**Yazı**

* * * * *

24.2.11

nanet perşembe!

Kpss ye son 4 ay kala geçmiş 5 ayımı belli başlı siktiriboktan sebeblerinde etkisiyle heba etmemden kaynaklı daha bir gaz şevk efenime söliim hırs efenime söliim zart zurt şeklinde verimli geçirme telaşı içerisindeyim.


Bu sınav benim için oldukça mühim, aslında bu sınavla değil benim işim tam olarak.. ondan 4 ay sonra yapılacak idari yargı hakimliği sınavı asıl hedefim.Amma velakinn cümmbür cemaaaaaaaatin pek hoşuma gittinnnnnnnn sennnnnnnnnnnnnnnnnn demicem tabiki :) amma velakin diince aklıma o şarkı geldi.Sözlerini atmış bile olabilirim, neyse amma velakin bu önümdeki 4 ayın sonundaki sınavı da kazanmam lazım.

* * * * *

**Veri listesi**

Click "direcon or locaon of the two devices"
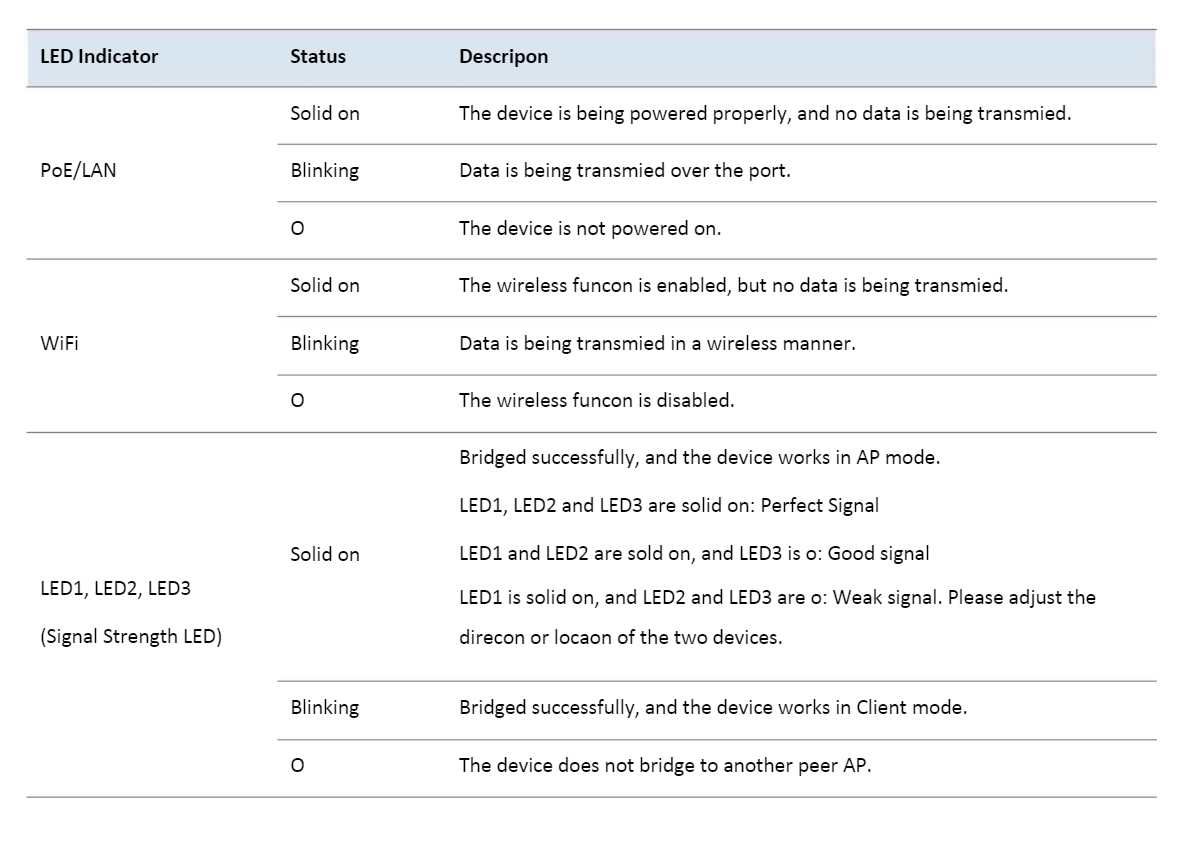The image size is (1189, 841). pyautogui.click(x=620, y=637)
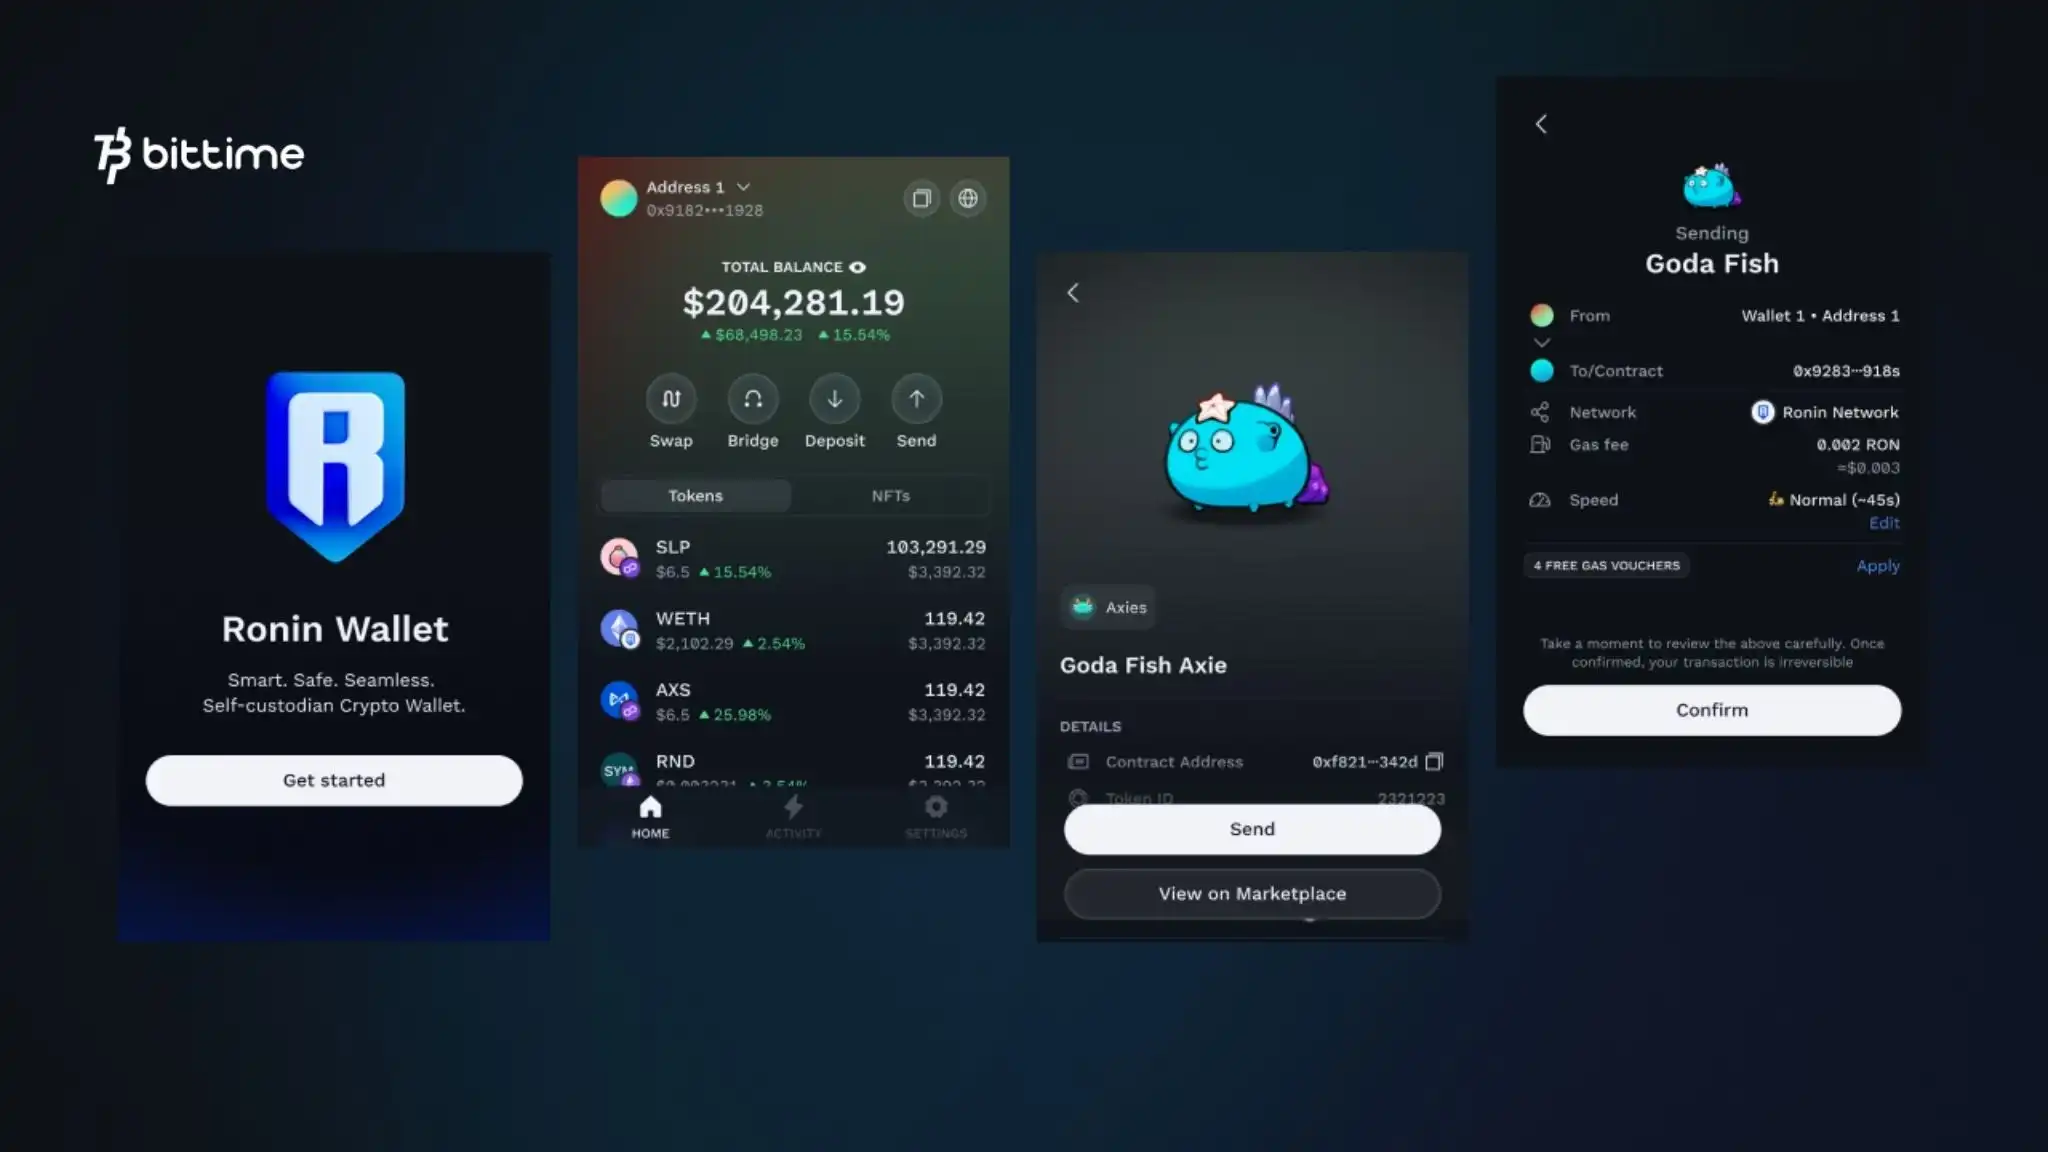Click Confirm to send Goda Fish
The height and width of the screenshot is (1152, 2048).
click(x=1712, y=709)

* * * * *

**Görev listesi**
A – KPSS hazırlığını anlatan yazıyı iki cümleyle özetle.
B – KPSS hazırlığını anlatan yazıyı kaldığı yerden sürdür.

**Çıktılar**
A – Yazar, geçmiş beş ayını boşa harcadığı için KPSS'ye kalan son dört ayı verimli geçirme telaşı içindedir. Asıl hedefi KPSS'den dört ay sonra yapılacak idari yargı hakimliği sınavıdır, ama önündeki bu sınavı da kazanması gerekir.

B –
4 ay bazılarına göre çok uzun bir süre gibi görünsede, benim gibi sonradan ders çalışmaya başlayanlar için geç bile kalınmış bir süre olarak kabul edilebilir.
Ne yaptın yaptın! onlarca konu, hukukun tonlarca alanındaki en ücra köşelerinden çıkan soruları kaçırmadan yapabilmek, iktisadın özellikle mikronun konuyu okuduğunda haaaaaaa çaktım lan ben tamamdır! diyip sorularını çözmeye koyulduğunda bu ne lan! diye apışıp kaldığın bir sınav.
Muhasebe ve maliye de bir okadar var yani!

Neyse bunları düşünerek napıcam lan ben demek yerine oturup harıl harıl çalışma kararı aldığımdan bu yana ki bu yaklaşık 3 4 haftaya tekabül ediyor:) bişey farkettim.
Gerçekten zor bi sınav bu sınav.
Gerçekten çok ciddi özen göstermelisin.
Onu sevmelisin okşamalısın.
Sırtını döndüün anda çokta fifi diyip gidecek pozisyonda duruyor karşında.

Ve ben böyle zor bişeyi elde edebilmek için seneler sonra (teeeeeeeeeeeeeeeeeeeee öss döneminde yaptığım gibi) ders programı çıkardım.
Günlük 8 saate dayanan bir prgram.
Peki nası işliyo bu program?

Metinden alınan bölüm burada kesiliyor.